And you model that customer item for that because NoSQL databases are usually centred around like a primary key, a primary way you're going to access that data. They're gonna use that to sort of shard that across multiple machines to give you horizontal linear scaling as you grow. That gives you that more consistent performance as you scale. So you need to think like, “Hey, how am I going to actually access this data and model it and optimise it for that?” And sometimes that can mean, “How am I going to access this customer item?”

It can also mean,  “How do I access related items?” because Dynamo doesn't have a join op but sometimes you need join-like operations. Sometimes, you might need to fetch the customer's order history but also get that customer item because you want to enrich those orders with something about the customer. So what you can do is sort of model that data in a way that [in] those disparate items, both the customer and order items are located near each other. So you can fetch them in like a single efficient request rather than having in different tables where you're doing joins or multiple requests or things like that.

David Brown

What does that mean, “near each other”?

Alex DeBrie

So, it's a little tricky without a visual. I love to do this visually but what Dynamo is going to do is it's going to take your database and it's going to split it into what are called partitions that are gonna be a maximum of 10 GB in size. So, imagine if you have like a 25 to 30 GB table behind the scenes you don't see this. But behind the scenes, you're going to have three different partitions across which your data is going to spread and each one's going to hold about 10 gigs of data.

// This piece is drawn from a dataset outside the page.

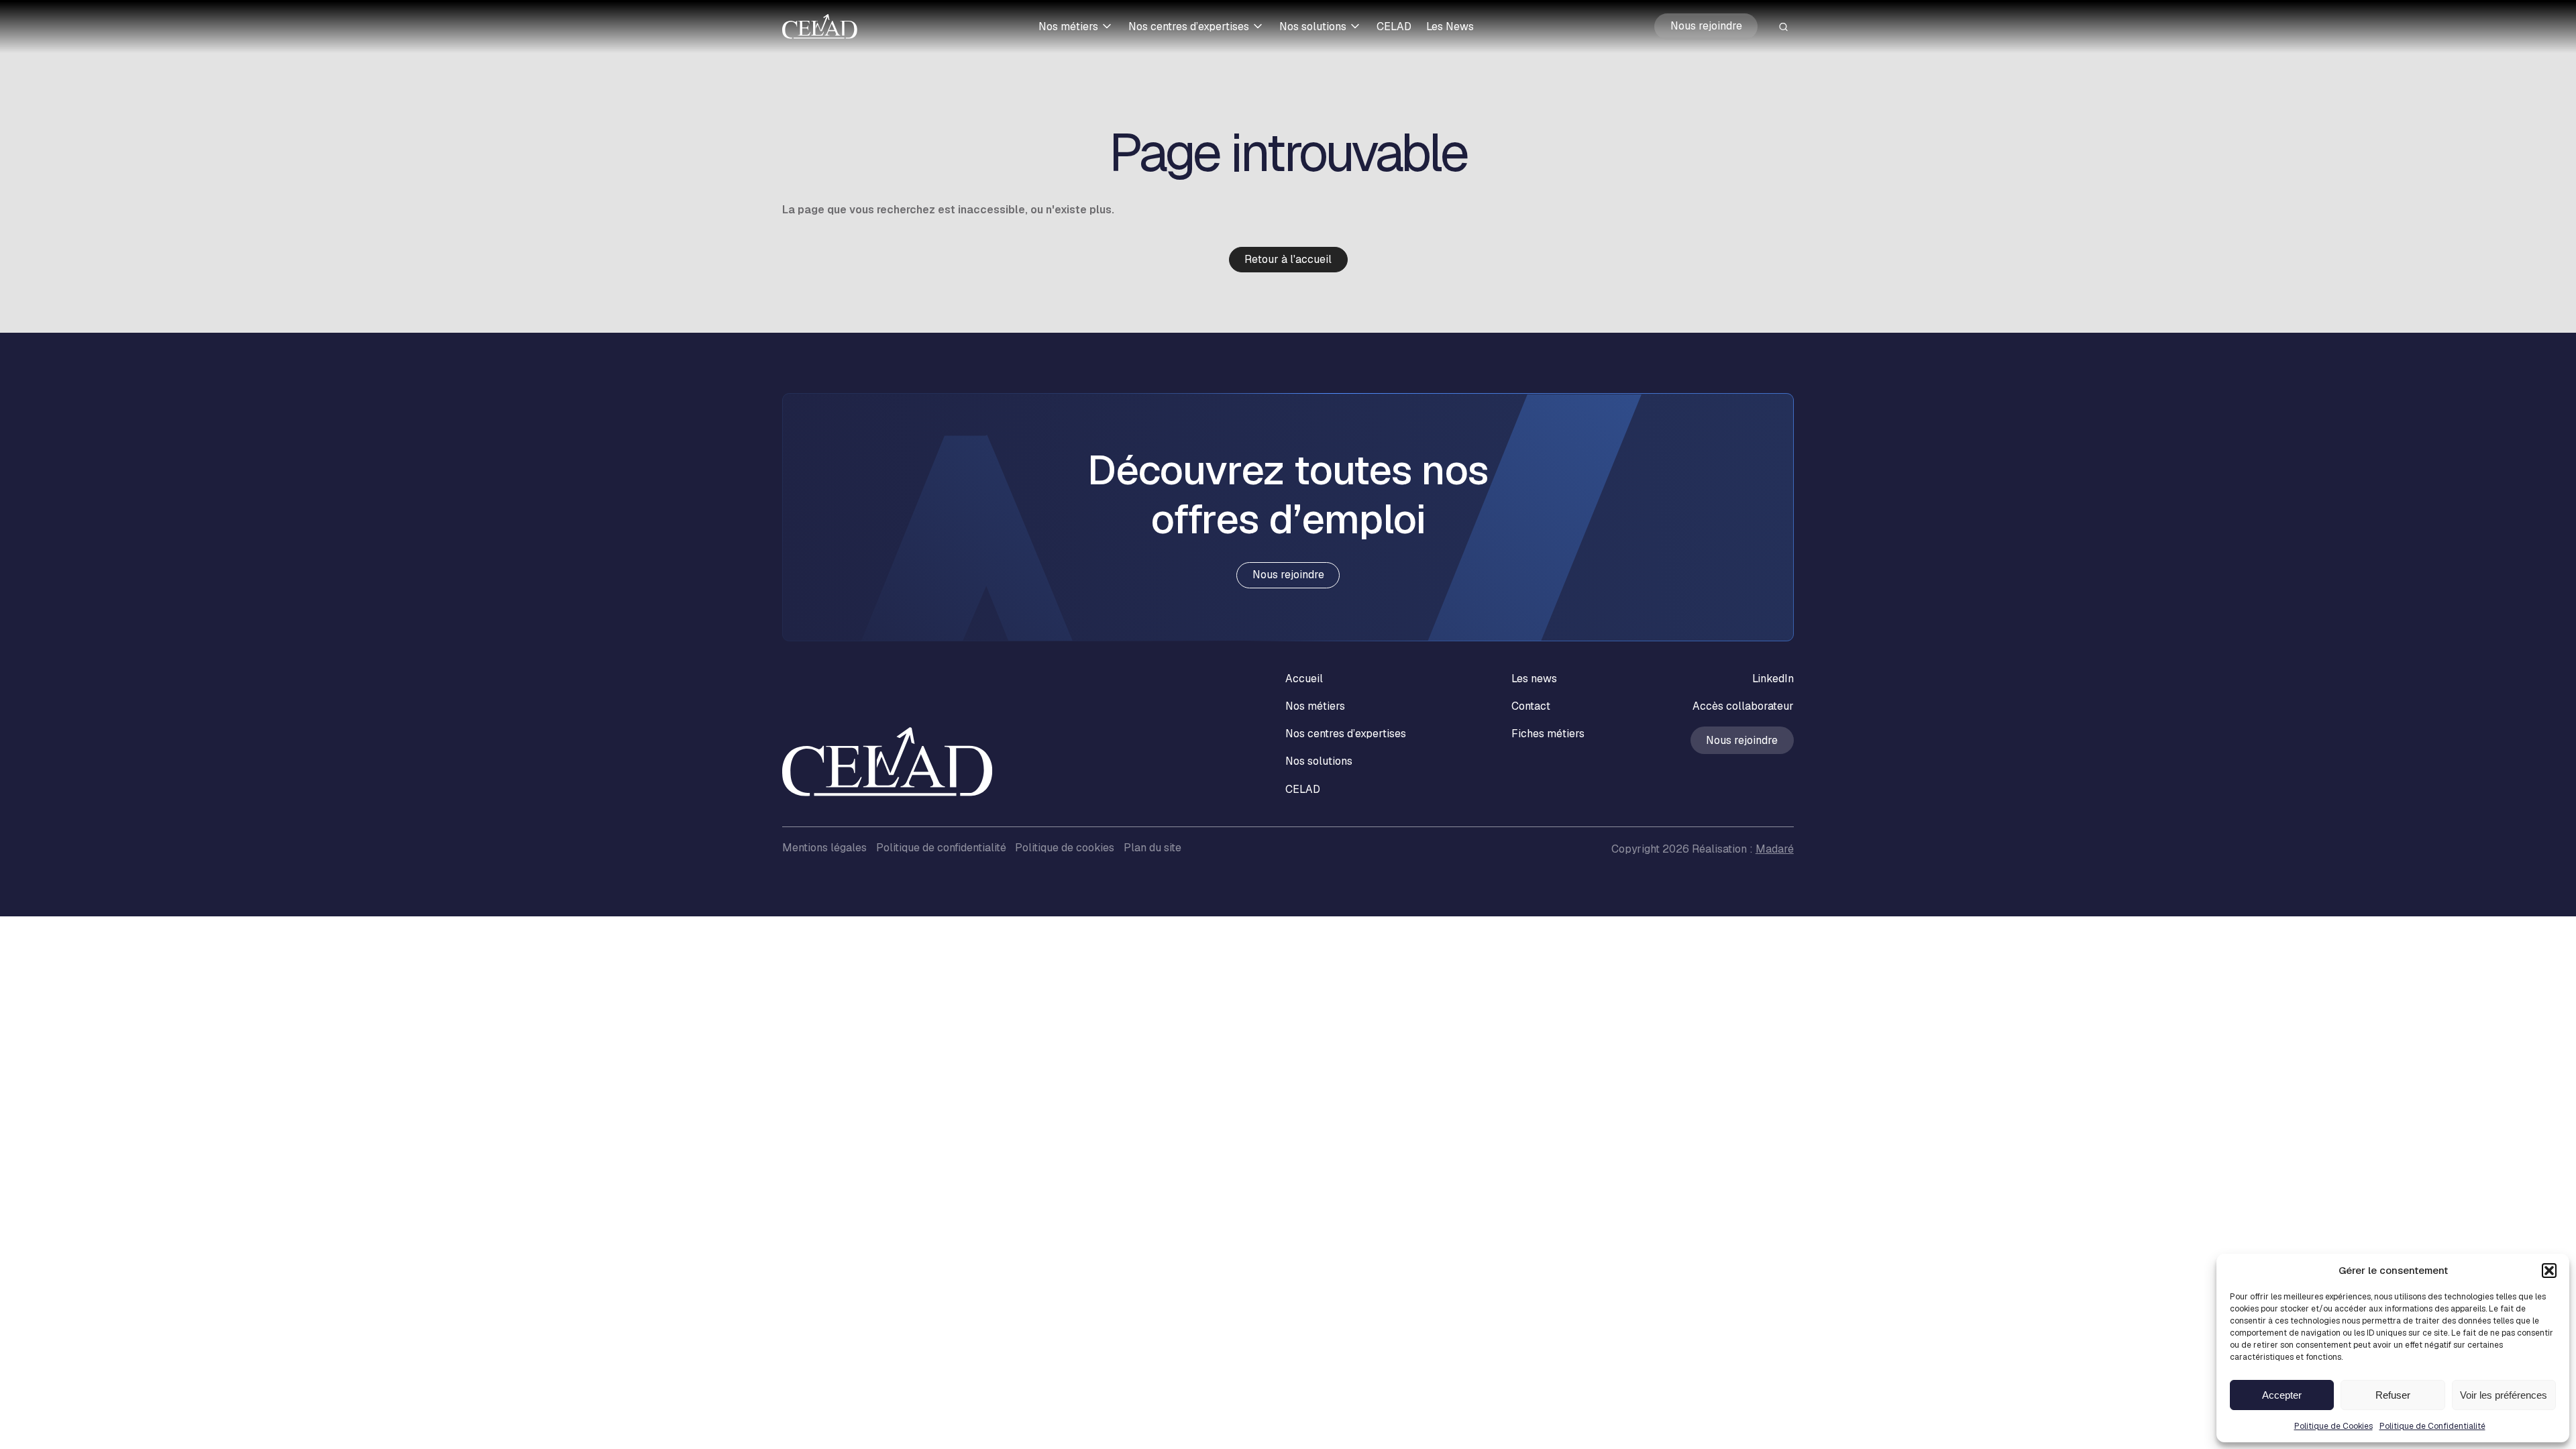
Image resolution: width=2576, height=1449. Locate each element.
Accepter (2282, 1395)
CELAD (1394, 26)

So, the way it sort of assigns data to those different partitions is based on what's called a partition key. This is something you'll specify on your table. It's going to be required for every item on your table. It's usually going to be something that you're going to be accessing that data on. So, if you had a customers table, the email is probably gonna be your partition key because that's what you're going to access that data on. So, when that data comes into Dynamo, it's going to hit sort of a Dynamo frontend called the “request router.” It's going to see your partition key – the email address – and it's going to sign that data to the right partition based on that partition key you've given. 
So, now if you have a 400 TB table or whatever, and you've got 40,000 or however many partitions that would be and you come in and make a query, immediately you can figure out which partition it needs to go to and now you're playing around in 10GB of data rather than 400 TB of data. So that's how that partition scheme is working, it’sIpartitioning your data across multiple different partitions using that partition key to sort of assign these items.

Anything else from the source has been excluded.